▶ Data items

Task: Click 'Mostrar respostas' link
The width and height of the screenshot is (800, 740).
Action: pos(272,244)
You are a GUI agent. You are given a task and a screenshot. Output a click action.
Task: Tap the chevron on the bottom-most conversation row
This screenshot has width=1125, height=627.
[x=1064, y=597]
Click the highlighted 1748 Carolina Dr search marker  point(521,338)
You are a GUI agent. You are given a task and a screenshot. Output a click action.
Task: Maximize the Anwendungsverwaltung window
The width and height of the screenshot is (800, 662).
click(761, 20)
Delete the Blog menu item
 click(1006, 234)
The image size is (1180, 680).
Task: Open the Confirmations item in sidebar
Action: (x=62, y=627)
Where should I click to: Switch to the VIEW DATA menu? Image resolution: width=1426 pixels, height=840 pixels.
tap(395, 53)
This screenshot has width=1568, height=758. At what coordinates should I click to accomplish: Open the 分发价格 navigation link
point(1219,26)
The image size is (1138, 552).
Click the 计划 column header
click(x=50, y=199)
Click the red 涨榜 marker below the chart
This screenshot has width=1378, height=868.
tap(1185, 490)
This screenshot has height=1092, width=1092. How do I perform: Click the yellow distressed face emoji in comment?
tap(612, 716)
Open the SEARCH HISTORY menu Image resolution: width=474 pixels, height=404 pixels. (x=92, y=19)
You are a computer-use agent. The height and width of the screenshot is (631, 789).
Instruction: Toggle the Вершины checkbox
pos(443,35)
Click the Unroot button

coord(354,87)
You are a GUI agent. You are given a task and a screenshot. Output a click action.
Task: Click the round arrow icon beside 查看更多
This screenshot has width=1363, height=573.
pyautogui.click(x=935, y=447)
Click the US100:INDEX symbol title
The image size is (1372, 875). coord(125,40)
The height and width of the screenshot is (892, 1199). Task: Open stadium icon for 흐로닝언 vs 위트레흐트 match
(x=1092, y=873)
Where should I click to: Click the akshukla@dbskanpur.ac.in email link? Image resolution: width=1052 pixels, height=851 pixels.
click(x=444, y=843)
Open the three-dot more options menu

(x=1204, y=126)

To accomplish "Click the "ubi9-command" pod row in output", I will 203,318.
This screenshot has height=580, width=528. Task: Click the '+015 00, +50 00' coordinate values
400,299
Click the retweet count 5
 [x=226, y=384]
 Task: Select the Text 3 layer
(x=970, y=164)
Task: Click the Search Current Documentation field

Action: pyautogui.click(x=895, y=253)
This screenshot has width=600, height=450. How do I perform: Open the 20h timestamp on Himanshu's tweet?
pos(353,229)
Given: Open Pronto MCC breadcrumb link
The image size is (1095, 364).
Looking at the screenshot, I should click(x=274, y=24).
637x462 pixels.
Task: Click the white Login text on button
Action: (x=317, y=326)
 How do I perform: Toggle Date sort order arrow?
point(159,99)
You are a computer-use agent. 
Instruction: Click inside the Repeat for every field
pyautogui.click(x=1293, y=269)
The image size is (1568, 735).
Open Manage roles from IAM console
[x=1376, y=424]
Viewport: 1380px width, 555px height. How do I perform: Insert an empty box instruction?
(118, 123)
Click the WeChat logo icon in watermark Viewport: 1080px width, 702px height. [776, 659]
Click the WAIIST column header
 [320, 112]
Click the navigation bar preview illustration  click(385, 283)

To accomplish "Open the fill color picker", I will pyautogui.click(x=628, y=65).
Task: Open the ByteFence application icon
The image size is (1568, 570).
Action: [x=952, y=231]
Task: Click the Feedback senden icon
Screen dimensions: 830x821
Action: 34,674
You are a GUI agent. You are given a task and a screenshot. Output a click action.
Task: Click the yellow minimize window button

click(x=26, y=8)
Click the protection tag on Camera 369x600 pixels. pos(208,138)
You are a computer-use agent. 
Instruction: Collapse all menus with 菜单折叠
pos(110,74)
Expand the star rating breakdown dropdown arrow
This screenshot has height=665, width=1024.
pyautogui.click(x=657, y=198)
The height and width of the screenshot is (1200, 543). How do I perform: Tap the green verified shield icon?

▶ Exercise directions
Return all of the data above verbatim.

▶ Written answer
Task: Click 'Mostrar respostas' link
The width and height of the screenshot is (800, 740).
Action: pos(272,244)
You are a GUI agent. You are given a task and a screenshot. Output a click action.
Task: Tap the chevron on the bottom-most conversation row
This screenshot has width=1125, height=627.
[x=1064, y=597]
Click the highlighted 1748 Carolina Dr search marker  point(521,338)
You are a GUI agent. You are given a task and a screenshot. Output a click action.
Task: Maximize the Anwendungsverwaltung window
The width and height of the screenshot is (800, 662).
click(761, 20)
Delete the Blog menu item
 click(1006, 234)
The image size is (1180, 680).
Task: Open the Confirmations item in sidebar
Action: (x=62, y=627)
Where should I click to: Switch to the VIEW DATA menu? Image resolution: width=1426 pixels, height=840 pixels.
tap(395, 53)
This screenshot has width=1568, height=758. At what coordinates should I click to accomplish: Open the 分发价格 navigation link
point(1219,26)
The image size is (1138, 552).
Click the 计划 column header
click(x=50, y=199)
Click the red 涨榜 marker below the chart
This screenshot has width=1378, height=868.
tap(1185, 490)
This screenshot has height=1092, width=1092. How do I perform: Click the yellow distressed face emoji in comment?
tap(612, 716)
Open the SEARCH HISTORY menu Image resolution: width=474 pixels, height=404 pixels. (x=92, y=19)
You are a computer-use agent. The height and width of the screenshot is (631, 789).
Instruction: Toggle the Вершины checkbox
pos(443,35)
Click the Unroot button

coord(354,87)
You are a GUI agent. You are given a task and a screenshot. Output a click action.
Task: Click the round arrow icon beside 查看更多
This screenshot has width=1363, height=573.
pyautogui.click(x=935, y=447)
Click the US100:INDEX symbol title
The image size is (1372, 875). coord(125,40)
The height and width of the screenshot is (892, 1199). Task: Open stadium icon for 흐로닝언 vs 위트레흐트 match
(x=1092, y=873)
Where should I click to: Click the akshukla@dbskanpur.ac.in email link? Image resolution: width=1052 pixels, height=851 pixels.
click(x=444, y=843)
Open the three-dot more options menu

(x=1204, y=126)

To accomplish "Click the "ubi9-command" pod row in output", I will 203,318.
This screenshot has height=580, width=528. Task: Click the '+015 00, +50 00' coordinate values
400,299
Click the retweet count 5
 [x=226, y=384]
 Task: Select the Text 3 layer
(x=970, y=164)
Task: Click the Search Current Documentation field

Action: pyautogui.click(x=895, y=253)
This screenshot has width=600, height=450. How do I perform: Open the 20h timestamp on Himanshu's tweet?
pos(353,229)
Given: Open Pronto MCC breadcrumb link
The image size is (1095, 364).
Looking at the screenshot, I should click(x=274, y=24).
637x462 pixels.
Task: Click the white Login text on button
Action: (x=317, y=326)
 How do I perform: Toggle Date sort order arrow?
point(159,99)
You are a computer-use agent. 
Instruction: Click inside the Repeat for every field
pyautogui.click(x=1293, y=269)
The image size is (1568, 735).
Open Manage roles from IAM console
[x=1376, y=424]
Viewport: 1380px width, 555px height. How do I perform: Insert an empty box instruction?
(118, 123)
Click the WeChat logo icon in watermark Viewport: 1080px width, 702px height. [776, 659]
Click the WAIIST column header
 [320, 112]
Click the navigation bar preview illustration  click(385, 283)

To accomplish "Open the fill color picker", I will pyautogui.click(x=628, y=65).
Task: Open the ByteFence application icon
The image size is (1568, 570).
Action: [x=952, y=231]
Task: Click the Feedback senden icon
Screen dimensions: 830x821
Action: 34,674
You are a GUI agent. You are given a task and a screenshot. Output a click action.
Task: Click the yellow minimize window button

click(x=26, y=8)
Click the protection tag on Camera 369x600 pixels. pos(208,138)
You are a computer-use agent. 
Instruction: Collapse all menus with 菜单折叠
pos(110,74)
Expand the star rating breakdown dropdown arrow
This screenshot has height=665, width=1024.
pyautogui.click(x=657, y=198)
The height and width of the screenshot is (1200, 543). How do I perform: Tap the green verified shield icon?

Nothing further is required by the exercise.